Cette mesure tombe surtout à point pour ceux qui attendent leur Certificat de sélection du Québec (CSQ). Le fameux sésame, parfois long à obtenir, qui ouvre la porte vers la résidence permanente.
Une procédure fédérale simplifiée
C’est Immigration, Réfugiés et Citoyenneté Canada (IRCC) qui gère cette extension, via le Programme de mobilité internationale (PMI). L’avantage, c’est que les travailleurs n’ont pas besoin de repasser par toute la bureaucratie provinciale, un vrai soulagement administratif.
Ils peuvent déposer leur demande directement auprès d’IRCC. Et d’après le communiqué du 13 mars 2026, le gouvernement promet un traitement accéléré des dossiers. Pratique, surtout quand chaque semaine compte.
Le fédéral précise d’ailleurs que cette mesure vise à « concentrer les efforts d’immigration là où ils sont le plus efficaces ». En clair, mieux vaut faciliter la vie de ceux déjà ici, déjà intégrés au marché du travail.
Les demandes peuvent être envoyées jusqu’au 31 décembre 2026. Après ça, impossible de profiter de la prolongation.
Qui peut en bénéficier ?
Tout le monde n’est pas concerné, évidemment. Cette mesure vise uniquement les personnes inscrites au Programme de sélection des travailleurs qualifiés du Québec (PSTQ). Deux cas de figure sont acceptés :
- Soit tu as justement reçu une invitation à faire une demande de sélection permanente.
- Soit tu l’as déjà déposée et tu attends la réponse.
Il faut aussi avoir un permis de travail, donc rattaché à un employeur précis, obtenu via le Programme des travailleurs étrangers temporaires (PTET) ou le PMI.
Et surtout, ton permis actuel doit expirer entre le 13 mars et le 31 décembre 2026. Si c’est ton cas, pense à déposer la demande avant la fin de validité. Sinon, c’est trop tard.
Pourquoi une telle mesure ?
Pour bien comprendre, il faut se rappeler que le CSQ est une pièce maîtresse du système d’immigration québécois. Sans lui, pas de résidence permanente. Mais comme son traitement peut traîner plusieurs mois, parfois plus d’un an, beaucoup de travailleurs risquaient de se retrouver coincés entre deux statuts.
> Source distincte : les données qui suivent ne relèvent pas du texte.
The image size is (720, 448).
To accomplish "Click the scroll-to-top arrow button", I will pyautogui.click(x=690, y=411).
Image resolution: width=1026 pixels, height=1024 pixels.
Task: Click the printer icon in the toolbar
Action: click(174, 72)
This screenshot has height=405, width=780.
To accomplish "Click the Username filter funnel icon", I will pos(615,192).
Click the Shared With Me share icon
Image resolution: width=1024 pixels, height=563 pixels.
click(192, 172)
Avec cette prolongation temporaire, Ottawa évite que ces personnes soient forcées d’interrompre leur emploi pour des raisons purement administratives. Et, accessoirement, ça aide les entreprises québécoises à garder les talents qu’elles ont déjà du mal à recruter.
En somme, cette prolongation agit comme une sorte de pont administratif. Elle protège les travailleurs étrangers, soulage les employeurs et soutient une immigration plus fluide.
Et puis soyons honnêtes : dans un contexte où le Québec manque cruellement de main‑d’œuvre : dans la santé, la construction, la restauration, un peu partout, c’est le genre de décision qui fait sens, même si elle arrive un peu tard.